Good stuff, Kathryn. I became aware of the awful state of school food 12 years ago. I was stunned to see candy bars, potato chips, cokes available in machines in the cafeteria. And the food... well, no wonder the kids ate the candy instead. Thankfully parents are mobilizing to get the crap out, and some good food in. I have been excited by the role our First Lady has taken to draw attention to decent nutrition.

Wanda said...

Oh, honey...don't get me started on the food. It is a national crisis in my opinion. The conventional agriculture has taken nutrition right out of the food...the processing...the microwaves....

Research shows that removing the junk food and putting fruits and vegies in the vending machines reduces school violence, too. What more do we need to know?

graceonline said...

Hayden, yes the First Lady has made a start. I only wish she had been up to bearing flack from conventional food companies (After the flack she took from Big Ag over installing an organic garden, who can blame her, though?), and used the weight of her popularity and office to encourage them to stop marketing unhealthy eating habits to our children.

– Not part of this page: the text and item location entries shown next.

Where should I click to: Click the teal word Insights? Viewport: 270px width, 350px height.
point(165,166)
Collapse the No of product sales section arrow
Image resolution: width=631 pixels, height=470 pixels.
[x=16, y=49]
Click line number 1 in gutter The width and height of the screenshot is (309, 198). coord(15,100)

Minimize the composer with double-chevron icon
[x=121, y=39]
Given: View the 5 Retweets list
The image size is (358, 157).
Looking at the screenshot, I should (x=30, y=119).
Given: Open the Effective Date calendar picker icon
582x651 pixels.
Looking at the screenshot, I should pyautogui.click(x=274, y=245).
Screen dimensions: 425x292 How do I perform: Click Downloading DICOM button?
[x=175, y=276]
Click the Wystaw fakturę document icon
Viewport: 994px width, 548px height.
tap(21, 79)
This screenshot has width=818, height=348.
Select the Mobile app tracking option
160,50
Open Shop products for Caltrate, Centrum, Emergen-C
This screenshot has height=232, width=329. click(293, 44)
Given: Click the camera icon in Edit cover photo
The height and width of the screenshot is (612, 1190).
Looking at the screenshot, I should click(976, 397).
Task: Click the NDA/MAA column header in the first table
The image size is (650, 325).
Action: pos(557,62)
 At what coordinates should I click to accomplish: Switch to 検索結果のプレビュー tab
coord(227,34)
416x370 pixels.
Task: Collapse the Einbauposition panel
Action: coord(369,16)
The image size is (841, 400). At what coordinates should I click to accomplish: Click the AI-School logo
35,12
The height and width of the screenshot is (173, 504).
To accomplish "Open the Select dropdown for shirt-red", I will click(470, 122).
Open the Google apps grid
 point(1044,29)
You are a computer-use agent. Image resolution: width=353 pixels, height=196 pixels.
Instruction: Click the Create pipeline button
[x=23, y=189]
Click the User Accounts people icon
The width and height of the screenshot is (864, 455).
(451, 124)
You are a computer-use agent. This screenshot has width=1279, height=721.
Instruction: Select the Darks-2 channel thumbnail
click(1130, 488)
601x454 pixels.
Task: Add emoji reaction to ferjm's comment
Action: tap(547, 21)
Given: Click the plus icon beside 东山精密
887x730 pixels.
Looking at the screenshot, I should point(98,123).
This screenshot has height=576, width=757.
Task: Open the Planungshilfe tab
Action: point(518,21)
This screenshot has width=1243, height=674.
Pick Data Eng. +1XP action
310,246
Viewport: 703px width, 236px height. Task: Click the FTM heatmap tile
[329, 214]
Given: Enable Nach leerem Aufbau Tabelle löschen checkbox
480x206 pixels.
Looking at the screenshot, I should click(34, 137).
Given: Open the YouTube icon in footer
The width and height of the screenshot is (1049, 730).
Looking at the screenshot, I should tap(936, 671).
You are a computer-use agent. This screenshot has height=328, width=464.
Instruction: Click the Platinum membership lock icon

Wanda, what more do we need to know? How to support the parents who are trying so hard to get nutritious food into the schools. That's probably the first. What bills are pending in Congress to address this issue would be second.

I'll keep writing, researching and linking. A lot of what we need to know can be found at The Lunch Box, which I've highlighted in the post. Though their web site is in beta, they're adding to it all the time, and there is already more information than I've been able to digest to date.